A way to fix the vessel is still a bit of a question mark, as well.
“We don’t yet have a repair plan,” said WSF spokeswoman Marta Coursey Wednesday.
She added that more information is expected to be made available by Friday afternoon, or possibly early next week.
Apparent mechanical problems aboard the ferry — a crew member said the ship lost propulsion power as it approached Eagle Harbor — left the vessel dead in the water off Bainbridge during the 12:20 p.m. sailing from Seattle early last week.
Having dropped anchor — an extreme rarity for a state ferry on a sailing in Puget Sound — the vessel was finally brought in at approximately 3 p.m. after the ferry MV Sealth was diverted from the Bremerton route to pull the Tacoma away from the Bainbridge shore, and two tugboats then guided the disabled vessel to the terminal.

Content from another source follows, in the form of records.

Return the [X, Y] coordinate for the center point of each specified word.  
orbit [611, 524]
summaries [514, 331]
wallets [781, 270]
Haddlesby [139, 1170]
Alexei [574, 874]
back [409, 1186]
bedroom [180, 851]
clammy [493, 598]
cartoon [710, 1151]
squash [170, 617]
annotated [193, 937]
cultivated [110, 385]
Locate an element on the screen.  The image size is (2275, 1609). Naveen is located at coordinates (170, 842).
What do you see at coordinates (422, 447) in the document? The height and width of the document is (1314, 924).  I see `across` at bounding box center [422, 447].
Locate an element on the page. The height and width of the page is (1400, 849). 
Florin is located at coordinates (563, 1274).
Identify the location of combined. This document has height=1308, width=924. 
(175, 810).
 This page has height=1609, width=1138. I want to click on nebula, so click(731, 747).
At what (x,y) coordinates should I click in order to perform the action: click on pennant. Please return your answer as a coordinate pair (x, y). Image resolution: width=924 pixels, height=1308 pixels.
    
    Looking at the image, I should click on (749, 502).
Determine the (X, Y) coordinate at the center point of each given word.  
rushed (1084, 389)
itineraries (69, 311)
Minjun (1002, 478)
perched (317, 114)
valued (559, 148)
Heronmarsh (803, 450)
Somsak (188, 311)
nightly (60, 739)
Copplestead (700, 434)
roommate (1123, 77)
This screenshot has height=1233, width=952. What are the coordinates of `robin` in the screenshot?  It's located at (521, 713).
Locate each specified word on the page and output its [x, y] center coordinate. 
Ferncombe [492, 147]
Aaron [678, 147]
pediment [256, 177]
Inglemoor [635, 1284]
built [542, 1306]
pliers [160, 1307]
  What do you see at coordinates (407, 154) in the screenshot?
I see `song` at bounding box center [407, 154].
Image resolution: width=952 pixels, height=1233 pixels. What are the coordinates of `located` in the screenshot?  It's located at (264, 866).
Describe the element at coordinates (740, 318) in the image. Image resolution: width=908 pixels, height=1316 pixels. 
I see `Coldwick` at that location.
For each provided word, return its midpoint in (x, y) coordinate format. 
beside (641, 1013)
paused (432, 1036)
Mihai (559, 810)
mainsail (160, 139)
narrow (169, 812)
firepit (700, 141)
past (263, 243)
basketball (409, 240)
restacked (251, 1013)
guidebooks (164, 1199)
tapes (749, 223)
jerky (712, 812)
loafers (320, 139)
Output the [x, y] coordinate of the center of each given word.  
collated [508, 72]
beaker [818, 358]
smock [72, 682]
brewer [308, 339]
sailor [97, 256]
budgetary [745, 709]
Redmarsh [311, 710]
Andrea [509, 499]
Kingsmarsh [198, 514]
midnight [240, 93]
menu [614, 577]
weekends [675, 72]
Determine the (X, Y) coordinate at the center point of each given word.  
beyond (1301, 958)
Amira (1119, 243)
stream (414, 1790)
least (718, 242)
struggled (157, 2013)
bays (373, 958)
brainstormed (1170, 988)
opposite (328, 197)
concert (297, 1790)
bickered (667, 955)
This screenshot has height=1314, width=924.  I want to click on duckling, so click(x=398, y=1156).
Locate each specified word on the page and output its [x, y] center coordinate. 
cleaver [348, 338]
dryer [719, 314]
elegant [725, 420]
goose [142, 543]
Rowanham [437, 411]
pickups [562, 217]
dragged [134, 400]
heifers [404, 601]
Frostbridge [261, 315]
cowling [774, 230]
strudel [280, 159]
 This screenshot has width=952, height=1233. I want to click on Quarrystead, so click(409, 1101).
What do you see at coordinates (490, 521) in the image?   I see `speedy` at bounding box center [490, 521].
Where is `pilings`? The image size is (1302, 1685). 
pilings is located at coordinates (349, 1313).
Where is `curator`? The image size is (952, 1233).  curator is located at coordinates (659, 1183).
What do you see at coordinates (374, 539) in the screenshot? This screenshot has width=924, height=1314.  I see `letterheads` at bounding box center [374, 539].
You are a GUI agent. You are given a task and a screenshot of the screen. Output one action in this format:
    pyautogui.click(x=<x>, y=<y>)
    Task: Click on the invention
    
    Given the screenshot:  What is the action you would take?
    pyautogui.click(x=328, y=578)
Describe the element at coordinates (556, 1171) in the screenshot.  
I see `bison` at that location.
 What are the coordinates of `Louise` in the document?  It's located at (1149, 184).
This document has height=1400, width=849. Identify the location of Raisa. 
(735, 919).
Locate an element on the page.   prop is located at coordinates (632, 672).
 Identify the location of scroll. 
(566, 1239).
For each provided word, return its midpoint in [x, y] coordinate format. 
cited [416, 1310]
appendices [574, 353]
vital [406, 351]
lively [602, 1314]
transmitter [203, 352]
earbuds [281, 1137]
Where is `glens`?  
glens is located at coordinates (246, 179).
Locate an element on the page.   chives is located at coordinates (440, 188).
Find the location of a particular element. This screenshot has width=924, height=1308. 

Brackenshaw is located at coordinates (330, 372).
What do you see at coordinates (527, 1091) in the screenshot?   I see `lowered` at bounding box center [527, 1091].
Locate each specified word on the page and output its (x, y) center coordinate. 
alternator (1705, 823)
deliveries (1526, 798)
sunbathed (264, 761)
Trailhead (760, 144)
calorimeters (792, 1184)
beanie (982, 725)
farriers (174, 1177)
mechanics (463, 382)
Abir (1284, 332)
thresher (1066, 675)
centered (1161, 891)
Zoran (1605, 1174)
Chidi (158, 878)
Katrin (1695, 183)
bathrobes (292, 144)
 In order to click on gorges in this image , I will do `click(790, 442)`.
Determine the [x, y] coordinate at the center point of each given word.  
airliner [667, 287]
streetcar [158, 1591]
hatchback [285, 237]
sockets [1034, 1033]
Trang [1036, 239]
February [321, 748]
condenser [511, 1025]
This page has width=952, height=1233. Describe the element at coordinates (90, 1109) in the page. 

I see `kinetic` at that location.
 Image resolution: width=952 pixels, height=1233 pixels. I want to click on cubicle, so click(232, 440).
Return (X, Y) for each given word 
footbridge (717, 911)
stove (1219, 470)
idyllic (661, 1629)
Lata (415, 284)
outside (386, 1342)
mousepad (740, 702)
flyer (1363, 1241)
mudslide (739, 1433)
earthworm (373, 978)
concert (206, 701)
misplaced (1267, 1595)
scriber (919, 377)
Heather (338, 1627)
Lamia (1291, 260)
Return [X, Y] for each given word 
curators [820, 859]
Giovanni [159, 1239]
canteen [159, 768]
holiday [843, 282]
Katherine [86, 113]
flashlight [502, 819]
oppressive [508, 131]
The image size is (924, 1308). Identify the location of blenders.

Onboard the stranded vessel, the general mood of the approximately 405 passengers was agreeable and unconcerned. Most of them were more interested than upset, with many crowding the decks with cameras and cell phones to document the towing efforts.
Alcohol and concession sales continued, although on a cash-only basis as the credit card reader failed during the initial power outage.
Capt. George Capacci, Interim Assistant Secretary of Transportation, said in a telephone press conference last week that the unfortunate turn of events that completely shut down the system’s busiest route was one that had never been seen before.
“This is an unprecedented situation we find ourselves in,” Capacci said.
In his weekly email update Aug. 1, Cappaci said a switchboard on the Tacoma was under scrutiny.
“While we’re still in the early phases of investigation, we are looking at the switchboard that controls the ship’s propulsion,” Capacci noted.